Interaction of elements at high temperatures and how resource recycling can be integrated in a sustainable energy system
We study the interaction of elements at high temperatures and how resource recycling can be integrated in a sustainable energy system, including the formation of plant available compounds that can improve the sustainability of nitrogen and phosphorus flows through society.
The research in our group ranges from fundamental bond interactions of specific elements to industrial application of our knowledge. A key element is phosphorus that is highly relevant for integrations of its recycling with thermal energy conversion systems. Another interesting element is nitrogen that has particular potential in gasification systems that produce hydrogen gas. We also investigate how what is feasible from a scientific and technological perspective could be implemented within boundaries of current legislation.
We are investigating how we can control what phosphates are formed in high temperature processes, whether potentially toxic elements are included in the phosphate structures formed, and also how particle morphology may affect the release of phosphorus to plants upon direct reapplication of ash fractions as fertilizers. The formation of pure phosphates with organic nitrogen is investigated to better understand the potential integration of recycled elemental streams with a sustainable flow of these elements through society.

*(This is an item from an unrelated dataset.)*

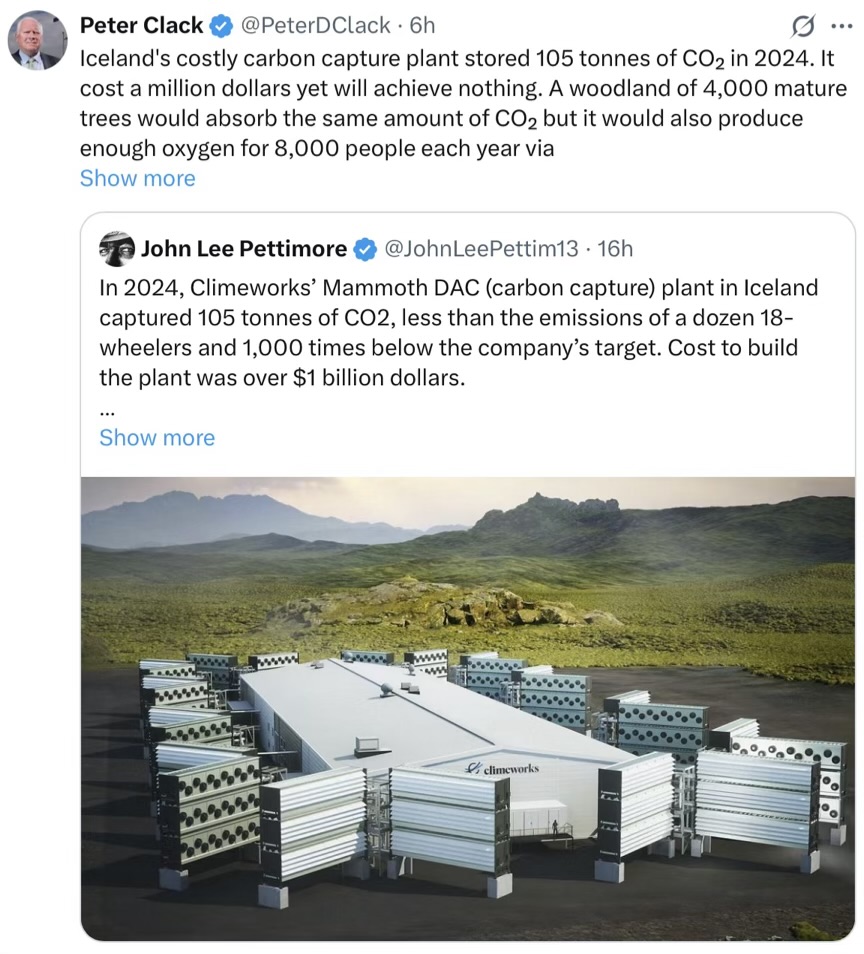Expand Peter Clack's post with Show more
This screenshot has height=954, width=864.
tap(138, 178)
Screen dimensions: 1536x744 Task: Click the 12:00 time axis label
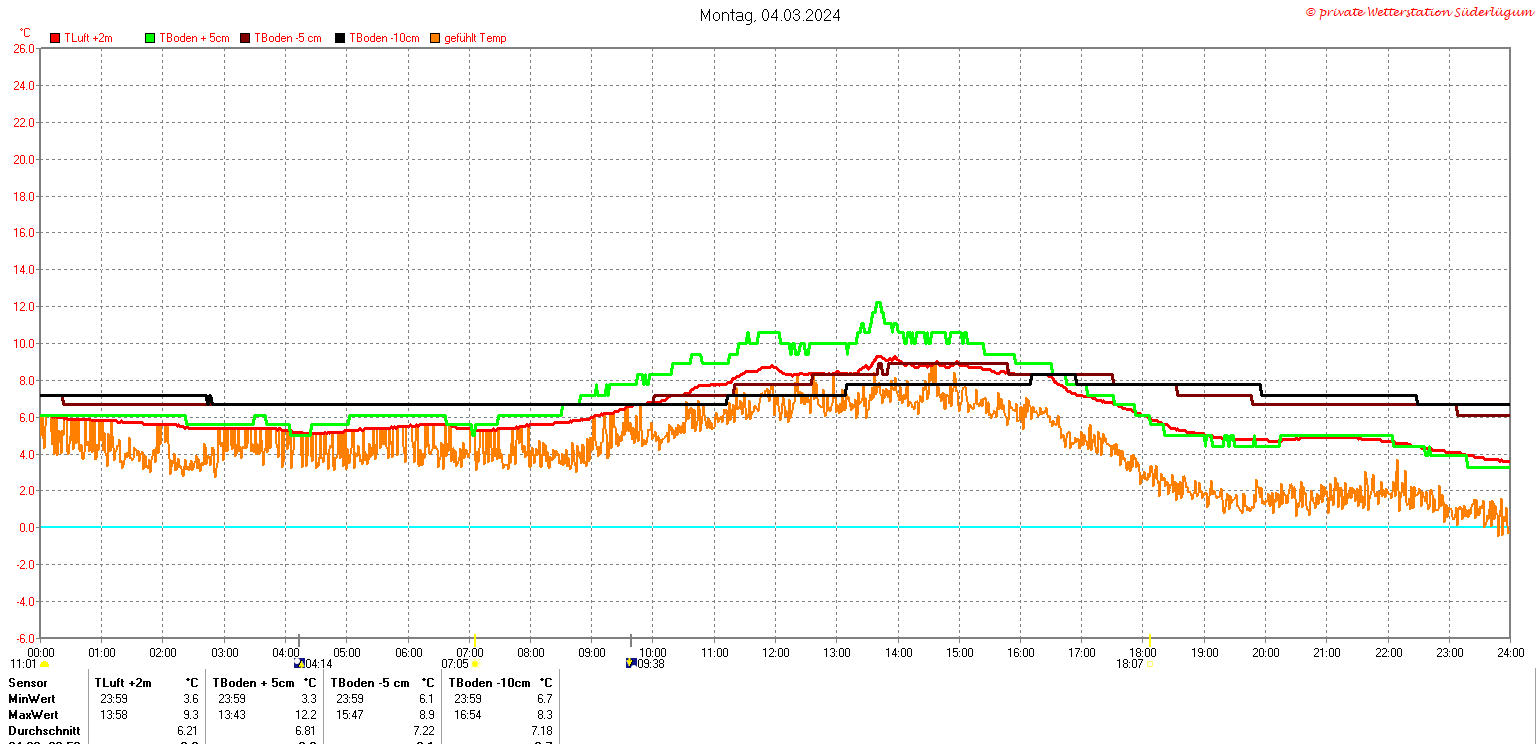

The energy conversion processes we utilize target the next generation bioenergy that will depend on residual streams from forestry, agriculture, and society. The activities in that area are extensively connected to knowledge transfer from academia to industry, investigating how new feedstocks can be used for energy but also facilitate resource recycling.
A main activity in conducting our research is material characterization by extensive analysis. We rely heavily on X-ray based analytical techniques where powder X-ray diffraction (XRD) is a key capability in the research environment Thermochemical Energy Conversion Laboratory. We also rely on scanning electron microscopy coupled with energy-dispersive X-ray spectroscopy (SEM-EDS). To answer the more detailed questions concerning atomic structure and morphology we also employ synchrotron-based techniques such as X-ray absorption spectroscopy (XAS) and X-ray microtomography (XRT).